Посмотрел бы Манилов еще раз вокруг себя со всей значительностью и, пустив из чубука новую струю дыма, закончил бы речь:

– Чтобы можно было подле того монумента, так сказать, воспарить и углубиться…

Впрочем, московские философы чаще рассуждали не о туманном будущем, а о язвах действительности.

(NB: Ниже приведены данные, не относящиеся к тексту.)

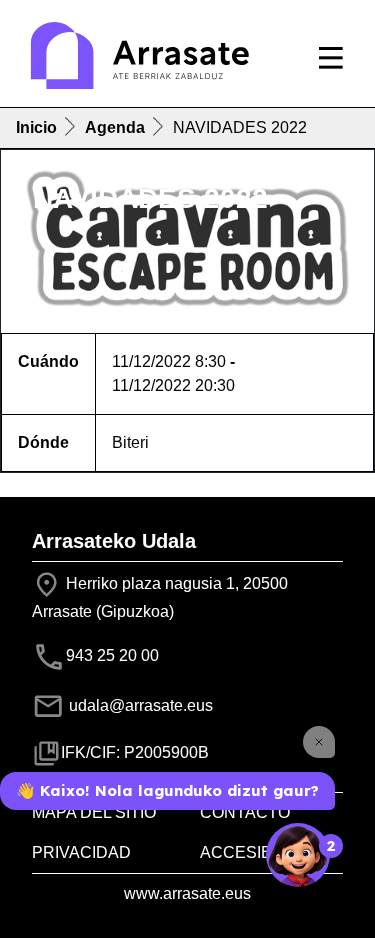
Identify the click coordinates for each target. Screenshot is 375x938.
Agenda (115, 127)
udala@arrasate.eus (139, 705)
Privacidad (81, 852)
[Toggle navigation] (331, 58)
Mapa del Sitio (94, 812)
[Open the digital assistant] (298, 855)
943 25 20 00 (112, 655)
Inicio (36, 127)
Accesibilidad (262, 852)
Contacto (245, 812)
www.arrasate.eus (187, 893)
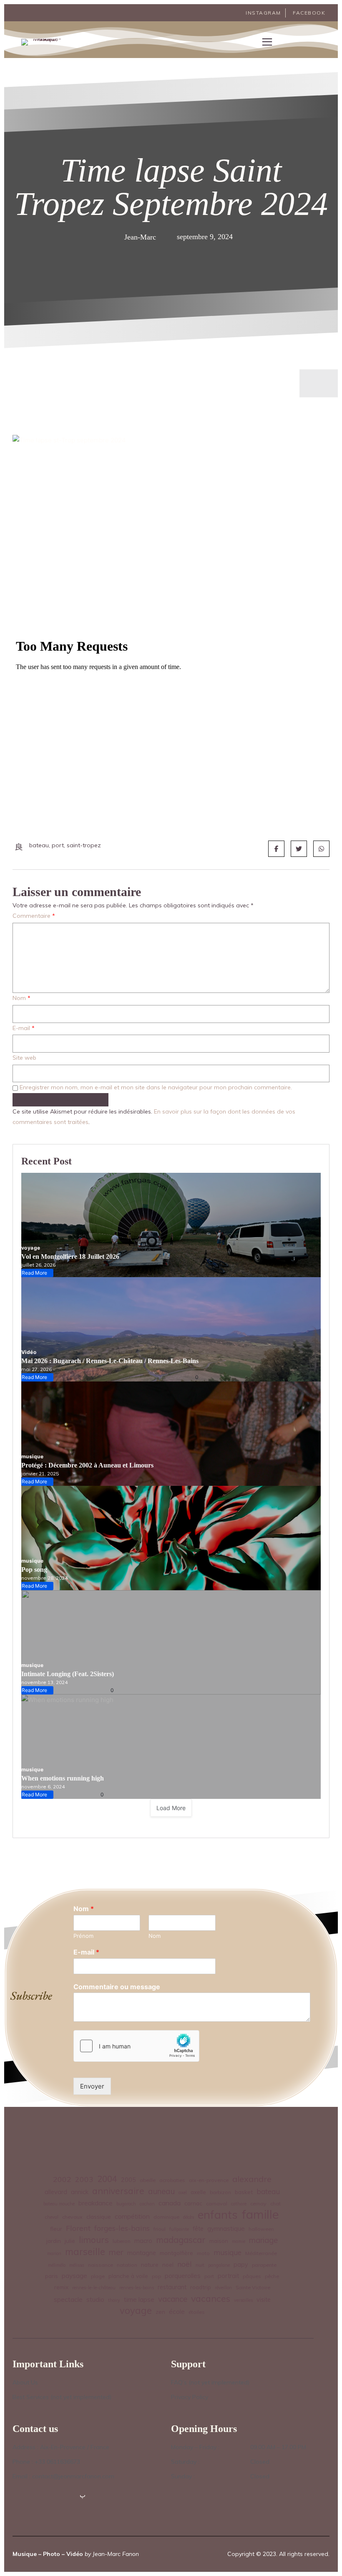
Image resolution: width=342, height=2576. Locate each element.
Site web (24, 1057)
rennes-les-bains (136, 2288)
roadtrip (200, 2287)
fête (198, 2229)
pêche (272, 2276)
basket (244, 2191)
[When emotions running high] (171, 1747)
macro (143, 2241)
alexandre (252, 2179)
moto (203, 2253)
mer (116, 2252)
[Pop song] (171, 1538)
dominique (166, 2217)
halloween (261, 2229)
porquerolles (183, 2276)
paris (51, 2275)
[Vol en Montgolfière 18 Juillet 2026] (171, 1225)
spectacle (68, 2299)
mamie (238, 2241)
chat (275, 2203)
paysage (74, 2275)
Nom (21, 998)
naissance (100, 2265)
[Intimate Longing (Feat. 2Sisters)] (171, 1642)
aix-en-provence (209, 2180)
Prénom (83, 1935)
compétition (132, 2216)
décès (188, 2217)
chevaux (72, 2217)
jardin (53, 2240)
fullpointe (179, 2229)
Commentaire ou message (116, 1987)
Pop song (34, 1569)
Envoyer (92, 2086)
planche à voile (128, 2275)
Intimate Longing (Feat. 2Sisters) (67, 1673)
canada (169, 2203)
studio (95, 2299)
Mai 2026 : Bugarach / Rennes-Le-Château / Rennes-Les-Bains (110, 1360)
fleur (56, 2228)
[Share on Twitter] (299, 848)
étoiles (197, 2312)
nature (149, 2264)
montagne (141, 2253)
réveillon (223, 2288)
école (177, 2312)
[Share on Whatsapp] (321, 848)
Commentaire (34, 915)
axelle (198, 2191)
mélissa (76, 2265)
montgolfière (176, 2252)
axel (183, 2192)
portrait (228, 2276)
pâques (252, 2276)
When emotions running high (62, 1778)
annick (79, 2192)
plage (98, 2276)
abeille (148, 2180)
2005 (128, 2180)
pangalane (219, 2265)
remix (61, 2287)
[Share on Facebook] (276, 848)
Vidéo (28, 1352)
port (209, 2276)
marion (54, 2253)
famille (260, 2214)
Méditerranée (261, 2253)
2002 (62, 2179)
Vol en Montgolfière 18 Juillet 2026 (70, 1256)
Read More (36, 1273)
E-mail (24, 1028)
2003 (84, 2179)
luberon (122, 2241)
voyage (30, 1248)
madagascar (181, 2240)
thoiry (114, 2300)
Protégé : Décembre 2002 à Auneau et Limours (87, 1465)
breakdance (95, 2203)
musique (32, 1456)
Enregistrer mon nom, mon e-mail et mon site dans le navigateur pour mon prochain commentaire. (156, 1087)
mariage (263, 2240)
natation (127, 2265)
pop (156, 2276)
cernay (258, 2203)
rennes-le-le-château (94, 2288)
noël (184, 2263)
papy (241, 2264)
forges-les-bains (122, 2228)
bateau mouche (59, 2204)
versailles (243, 2300)
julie (70, 2240)
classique (98, 2216)
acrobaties (172, 2180)
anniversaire (118, 2190)
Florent (78, 2228)
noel (168, 2264)
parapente (264, 2265)
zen (160, 2311)
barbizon (220, 2192)
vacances (210, 2298)
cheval (51, 2217)
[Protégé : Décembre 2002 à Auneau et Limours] (171, 1433)
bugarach (126, 2204)
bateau (268, 2191)
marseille (85, 2252)
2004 (107, 2179)
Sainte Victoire (253, 2287)
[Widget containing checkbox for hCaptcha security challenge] (136, 2046)
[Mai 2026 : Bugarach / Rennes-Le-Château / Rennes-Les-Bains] (171, 1329)
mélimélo (56, 2265)
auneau (161, 2191)
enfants (218, 2215)
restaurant (172, 2287)
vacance (172, 2299)
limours (94, 2240)
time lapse (139, 2299)
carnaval (216, 2203)
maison (218, 2240)
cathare (238, 2204)
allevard (56, 2192)
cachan (147, 2204)
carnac (193, 2203)
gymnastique (226, 2229)
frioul (159, 2229)
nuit (200, 2265)
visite (263, 2299)
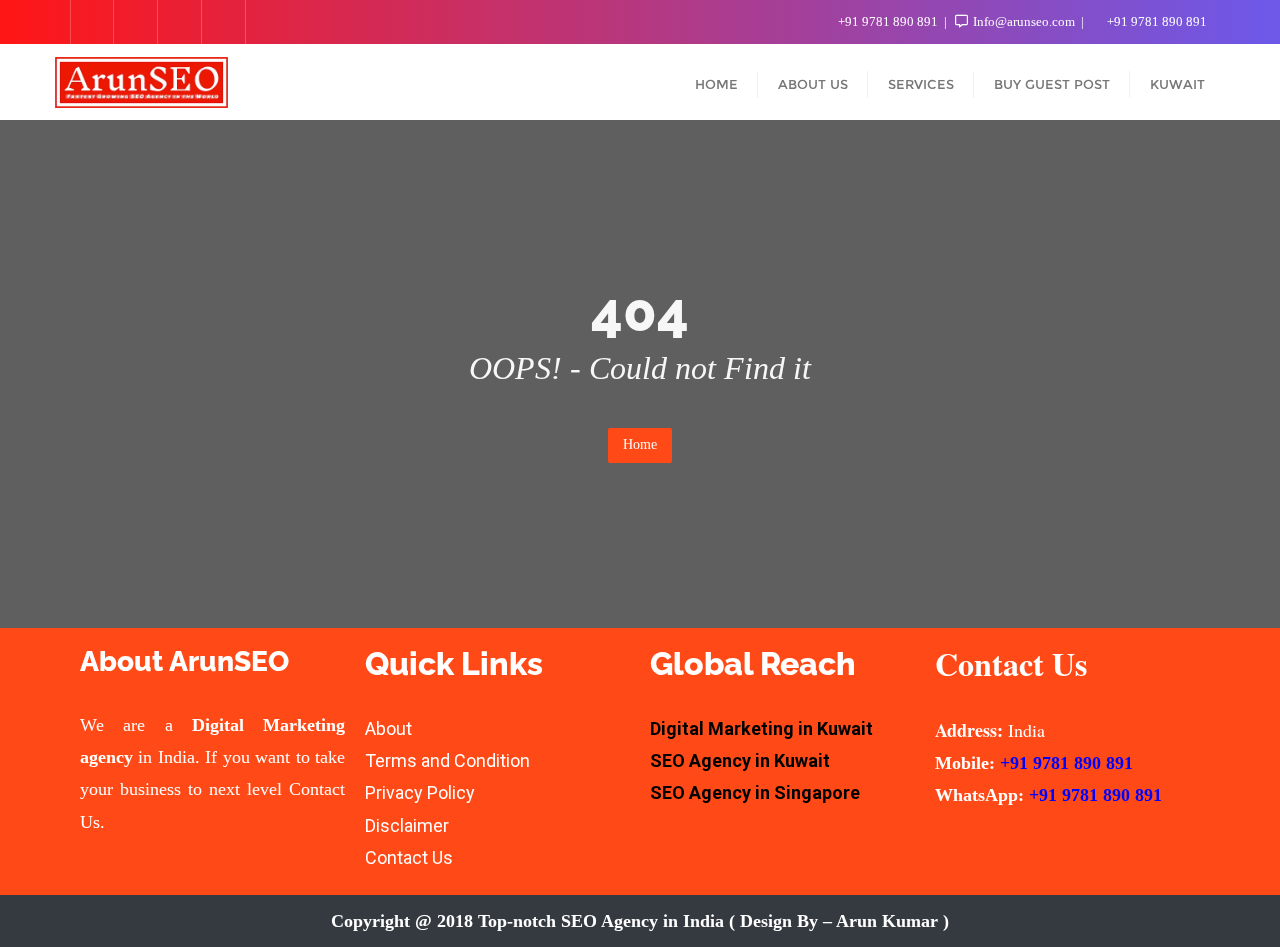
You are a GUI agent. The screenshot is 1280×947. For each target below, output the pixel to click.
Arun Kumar (887, 921)
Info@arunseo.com (1024, 21)
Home (640, 444)
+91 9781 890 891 (888, 21)
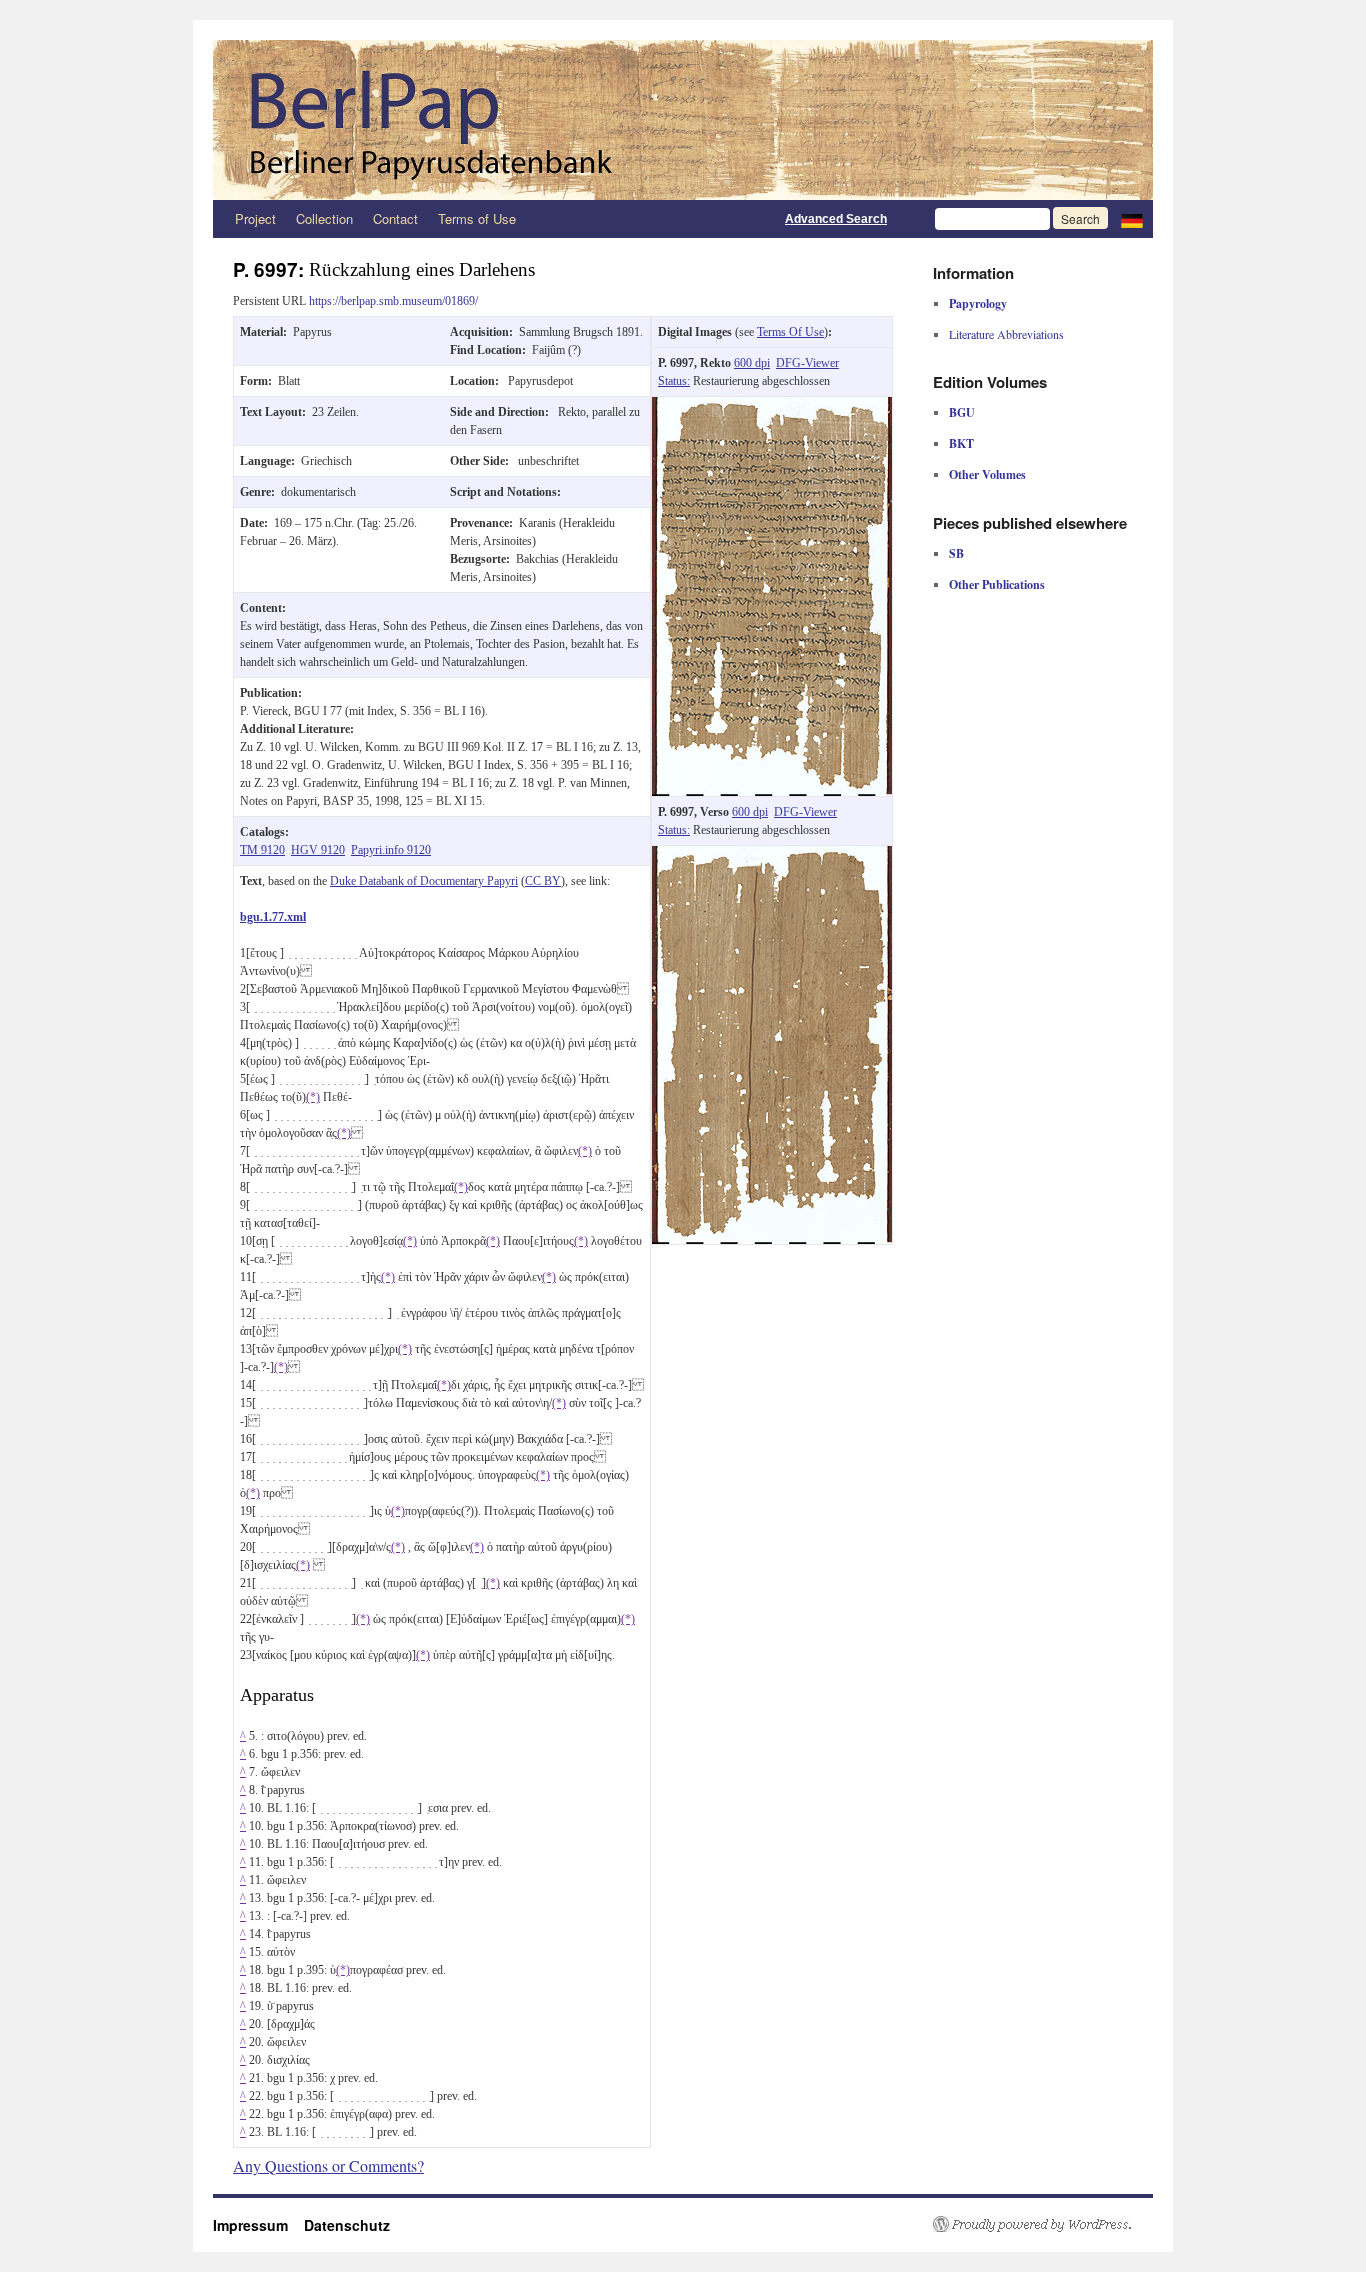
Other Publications (997, 584)
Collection (324, 218)
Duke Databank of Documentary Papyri (424, 881)
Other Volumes (987, 474)
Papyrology (978, 303)
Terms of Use (477, 218)
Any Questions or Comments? (328, 2165)
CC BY (543, 881)
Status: (674, 381)
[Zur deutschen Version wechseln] (1132, 219)
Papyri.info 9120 (391, 850)
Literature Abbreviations (1006, 334)
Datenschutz (347, 2225)
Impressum (258, 2225)
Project (255, 218)
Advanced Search (836, 219)
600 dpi (752, 363)
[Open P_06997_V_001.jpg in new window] (772, 855)
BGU (962, 412)
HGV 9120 (318, 850)
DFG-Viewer (807, 363)
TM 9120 (262, 850)
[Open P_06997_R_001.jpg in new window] (772, 406)
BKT (961, 443)
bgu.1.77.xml (273, 917)
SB (956, 553)
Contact (395, 218)
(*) (313, 1097)
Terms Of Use (790, 332)
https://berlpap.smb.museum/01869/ (393, 301)
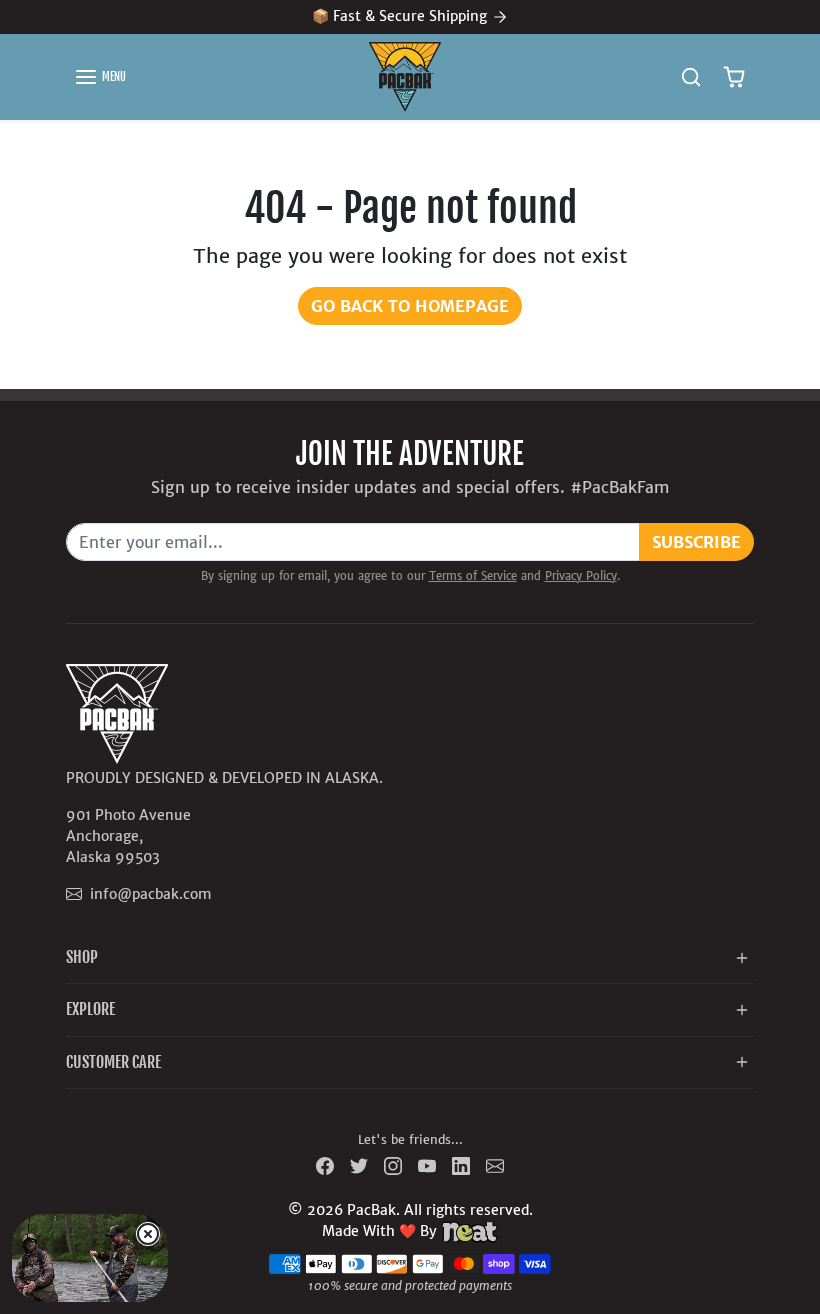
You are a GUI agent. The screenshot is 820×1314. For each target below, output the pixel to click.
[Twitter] (359, 1165)
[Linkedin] (461, 1165)
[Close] (148, 1234)
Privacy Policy (581, 576)
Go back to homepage (410, 306)
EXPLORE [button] (90, 1009)
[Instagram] (393, 1165)
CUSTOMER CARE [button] (113, 1062)
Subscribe (696, 542)
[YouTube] (427, 1165)
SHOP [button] (82, 957)
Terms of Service (473, 576)
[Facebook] (325, 1165)
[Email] (495, 1165)
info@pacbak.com (150, 894)
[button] (100, 77)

Приверженцы Запада действовали открыто в самой Москве. Взять хотя бы молодого ученого Грановского. До сих пор лекции в университете читает, отщепенец! И науку такую себе выбрал – историю народов Запада. Не зря, конечно, выбрал, – в укор отечеству. А Василий Петрович Боткин! Сын почтеннейшего купца, но стыдно сказать – строчит статейки в «Отечественные записки» и водит дружбу с Белинским. А тут еще вернулся в Москву сын достоуважаемого Ивана Алексеевича Яковлева, правда, незаконный сын, так сказать, с левой стороны, и дважды ссылавшийся правительством за вольнодумство. С чего же начал этот незаконнорожденный Ивана Алексеевича сынок, получивший вместо отцовской фамилии какую-то чужеземную кличку – Герцен? Допущенный по милости безрассудного правительства в Москву, Герцен явился по старой памяти к Хомяковым и дерзнул сразу же вступить в спор.